Interactive Approaches to Video Lecture Assessment
Korbinian Riedhammer
ICSI
Tuesday, October 30, 2012
12:30 PM, Conference Room 5A
Abstract
Folks that have been here last winter prior to ASRU might be familiar with the title of that talk. But don't be misled, I'll have something new for you. In this talk, I will give an overview over the FAU Lecture Browser which I developed in the context of my thesis. I will start out with the description of a novel data set: The LME Lectures are a corpus of two series of graduate level computer science lectures with 18 recordings each. The courses cover topics in medical image processing and pattern analysis/machine learning. The roughly 40 hours of speech were manually transcribed, and one particular lecture was annotated with key phrases by five human raters. Using this data set, I trained three different speech recognizers using regular continuous, multi-codebook semi-continuous and subspace Gaussian mixture models, that show an error rate of about 10% WER. I will then briefly describe the key phrase extraction and automatic ranking, which was then compared against five raters on one lecture recording.

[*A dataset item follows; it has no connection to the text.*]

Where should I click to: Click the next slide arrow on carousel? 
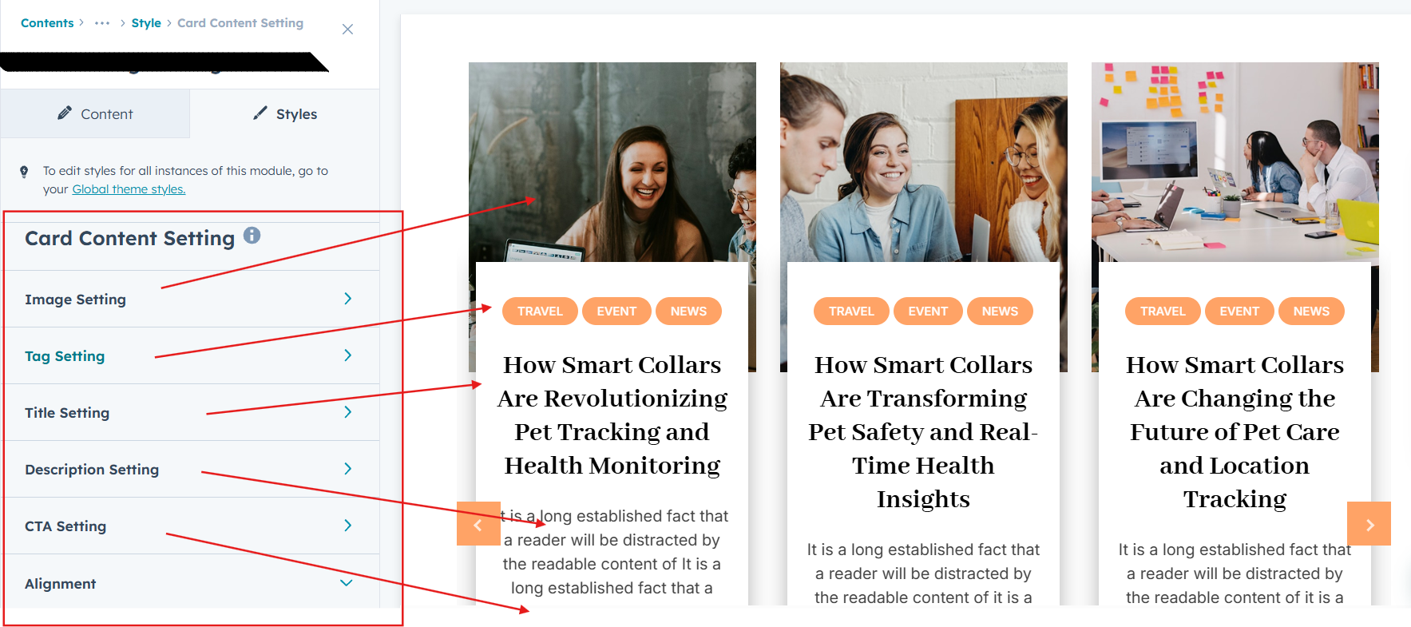1369,524
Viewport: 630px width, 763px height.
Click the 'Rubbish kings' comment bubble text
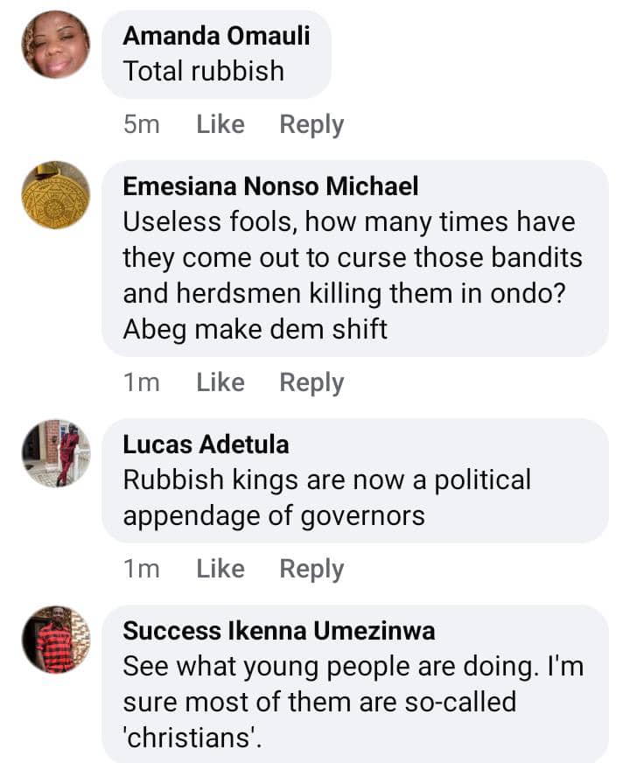pos(326,497)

Finally, I will talk about a little usability study where 10 students were asked to perform a certain task-- with and without the proposed lecture browser. Although the number of contestants is limited, the numbers are interesting: the users that had the interface could complete the tasks about 30% faster than the control group, while maintaining about the same accuracy.
Speaker Bio
Korbinian received his Diploma in computer science in 2007 from the Univ. Erlangen-Nuremberg in Germany, where he focused on speech and natural language processing. In 2008, he was a visiting scholar at ICSI working on automatic speech summarization and contributed to the CALO project (which is now partly found in Siri). In 2009, he continued his graduate work at the Univ. Erlangen, now focusing on speech recognition. In 2010, Korbinian was again with ICSI for a few months working on harmonicity based features for ASR in reverberant environments. Just recently, in August 2012, he received his Ph. D. from the Univ. Erlangen. In his thesis, he combined the results he got since 2008 to form a prototype of an interactive lecture browser, making use of speech recognition, key phrase extraction and ranking, automatic summarization, and visualization. In October 2012, Korbinian went for the hat-trick and joined ICSI again as a postdoc funded by the DAAD. He is now working on ASR and keyword spotting in the SWORDFISH project.